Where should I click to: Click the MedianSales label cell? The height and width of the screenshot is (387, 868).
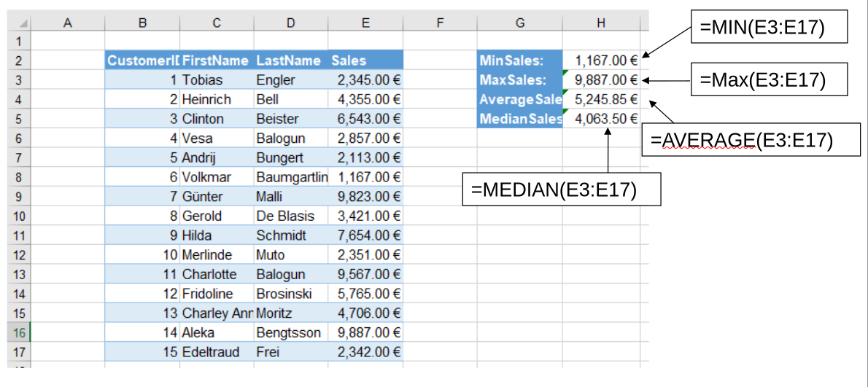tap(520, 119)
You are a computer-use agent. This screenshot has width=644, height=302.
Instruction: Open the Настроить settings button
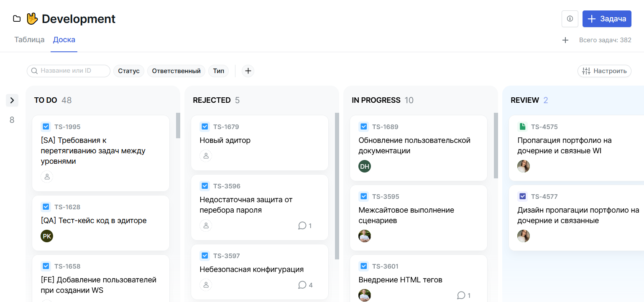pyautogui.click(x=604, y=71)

********

None of the pictures belong in the copy; repeat all other material exactly.

● Output of the task:
Where should I click to: Click the MedianSales label cell? The height and width of the screenshot is (387, 868).
tap(520, 119)
You are a computer-use agent. This screenshot has width=644, height=302.
Instruction: Open the Настроить settings button
pyautogui.click(x=604, y=71)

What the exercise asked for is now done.